Thursday, December 4, 2008

The Magic of Christmas

I'm not sure why this is, but I have been looking forward to Christmas for a very long time. I was so excited to put up decorations that I even contemplated putting them up the weekend before Thanksgiving. I didnt, but did put everything up the Sunday after turkey day. I love the smells, the sounds, the all around good feeling that goes along with Christmas. People in general seem to be in a better mood. Is it just the season to be nice? What is it about Christmas that can change the way people look at the world?

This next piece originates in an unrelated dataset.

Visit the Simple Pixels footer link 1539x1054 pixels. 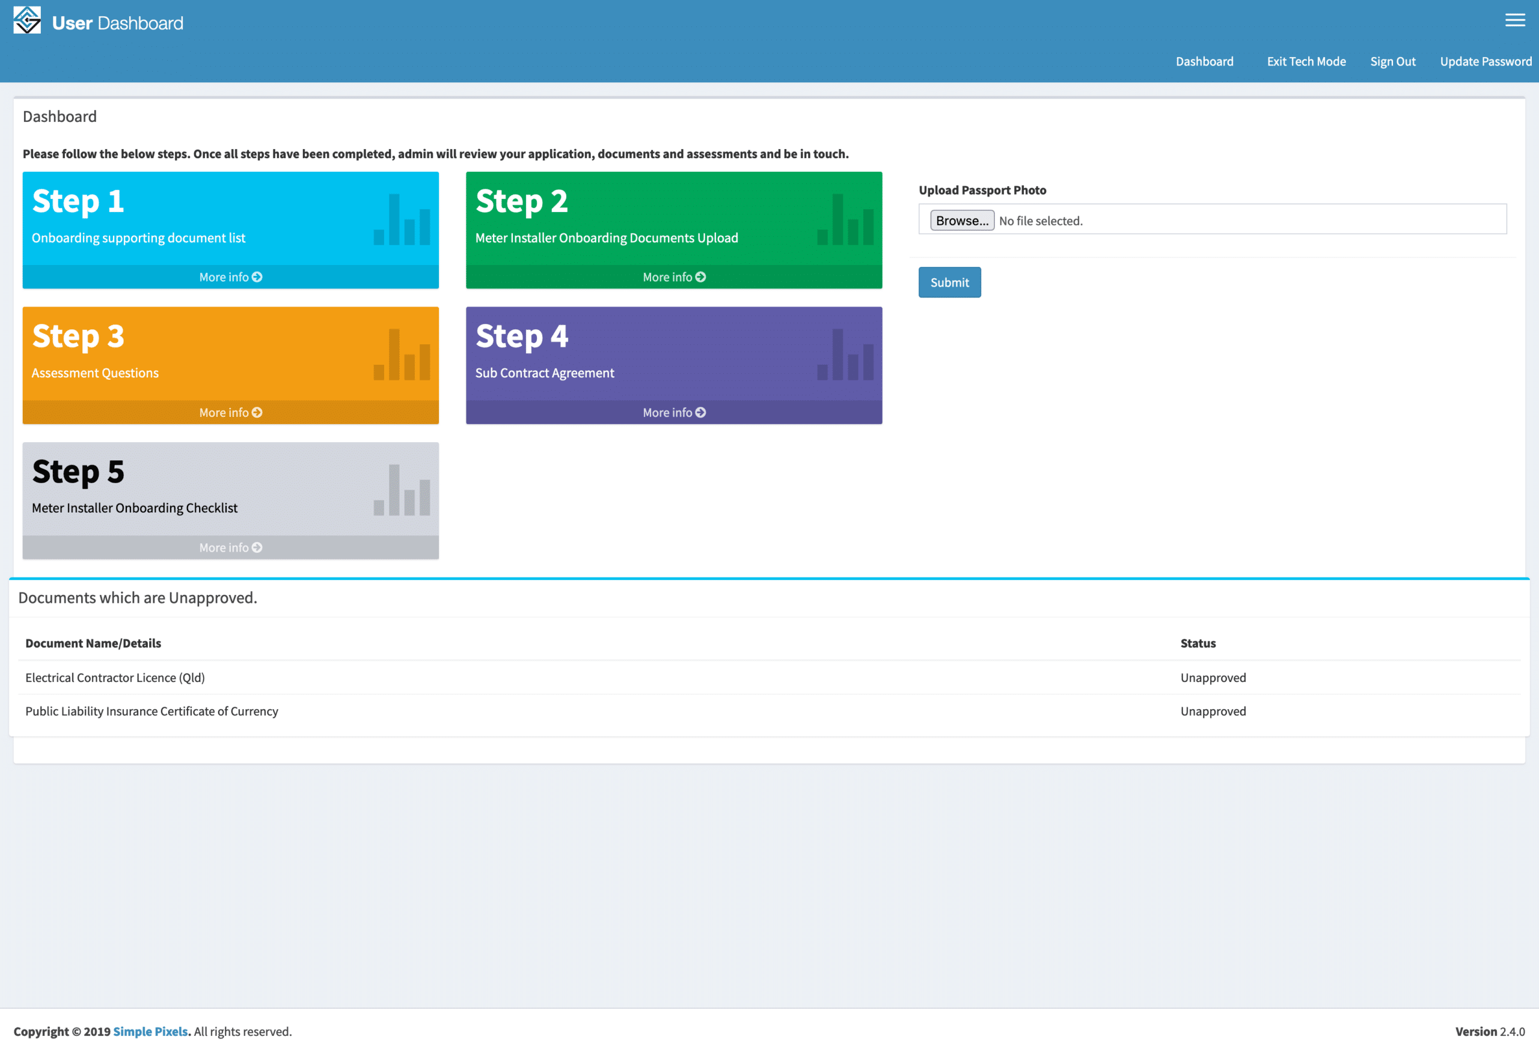[150, 1031]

For me it gives me an opportunity to look back on the year and see what was accomplished. Whether it's a little or a lot it's always nice to have a sort of closing to the year. If it was good, then great, if it wasn't so good then there is always next year. And what better way to close the year than with thanking the many wonderful people in your life with Christmas gifts. I don't know about you but I love love love giving gifts way more than getting them. I have been known to make people open their gifts early just because I couldn't wait. Its a time when things can be put into perspective. A chance for me to truly realize how blessed my life is. Maybe that is why others are happy too. Maybe its a time for people to focus not so much on what they don't have but what the year did bring for them. All I really know is that I love how Christmas makes me feel.

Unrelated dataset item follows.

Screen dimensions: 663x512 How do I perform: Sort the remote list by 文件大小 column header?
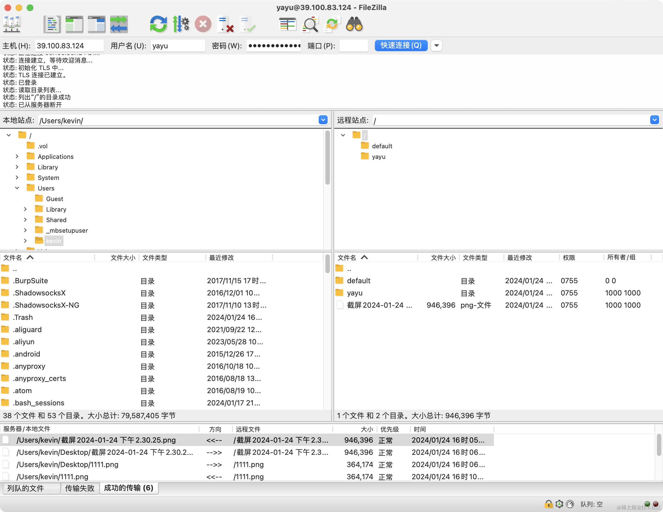pos(443,257)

To everyone....have an amazing Christmas.

Sunday, November 23, 2008

Unalterable Gratitude

Can I just say, "I love my church!" Kevin, our pastor, knew exactly what was needed.

So lately I have been pretty hard on myself. Questioning my soul. Questioning all of my actions. There was one night when I had myself convinced that I was not a good person. It was to say the least an emotionally charged night when my life and everything that surrounds it was challenged. Ever since then I have been trying to recover. Trying to pull my being back together, a re-centering of sorts. Today at la Aldea (my church) helped.

It was titled "Thanks" which seems befitting for the weekend before Thanksgiving but it was so much more....

My life was falling. Why had it taken such a dive for the worse? What had a lost sight of? Or really more of the question was what had I turned my focus on? The sermon today talked mainly about focusing you life. You see, what I think had happened to me was that I had turned my focus away from the good in my life and turned to look at the shortcomings of my life. What I learned today and what makes total sense is that whatever you focus on in life determines how you feel about your life. Rather than searching for something more in my life I should be centered on what I have in my life now. The saying, "I'll be happier when....." should never exist. If that is all that my mind repeats to myself I will never be able to see the beauty in today. Never be able to see all of the amazing gifts and people that surround me on a daily basis. Gratitude should be the constant focus of my life. It isn't something that one just says but rather it is a way of life a sort of intentional practice that must be done on a consistent basis. A path that guides you through life. A path of unalterable gratitude. The someday life is not the way to live. Beauty engulfs every space around us, we just need to be aware of it.

Those who know me, you know that I am an extremely emotional person. But to cry in church just thinking of how foolish I have been and how truly blessed I am was a first for me. I am thankful for honest friends, for good health, for love that encompasses my being everyday, for being able to enjoy the outdoors, for every breath that fills my lungs. These past few weeks have been dark for me and I am glad that my eyes have opened and are seeing the wonders around me.

Monday, November 17, 2008

First Post

So my first post......

One of my goals of this blog is to keep in better contact with friends. I have some amazing friends that have gone off to do amazing things. This means that they no longer live anywhere near me. Different time zones, different schedules and life in general has caused friendships to take a back seat. Most recently I have realized how important it is to stay in contact. I've been missing my friends.

I also hope this blog in some ways helps me to get out some of the things that race through my mind. I don't know about you but at night while going to sleep I must think about a million different things before actually falling asleep. Is that just the norm? Maybe this will help to ease my mind of the many stories it has to explore.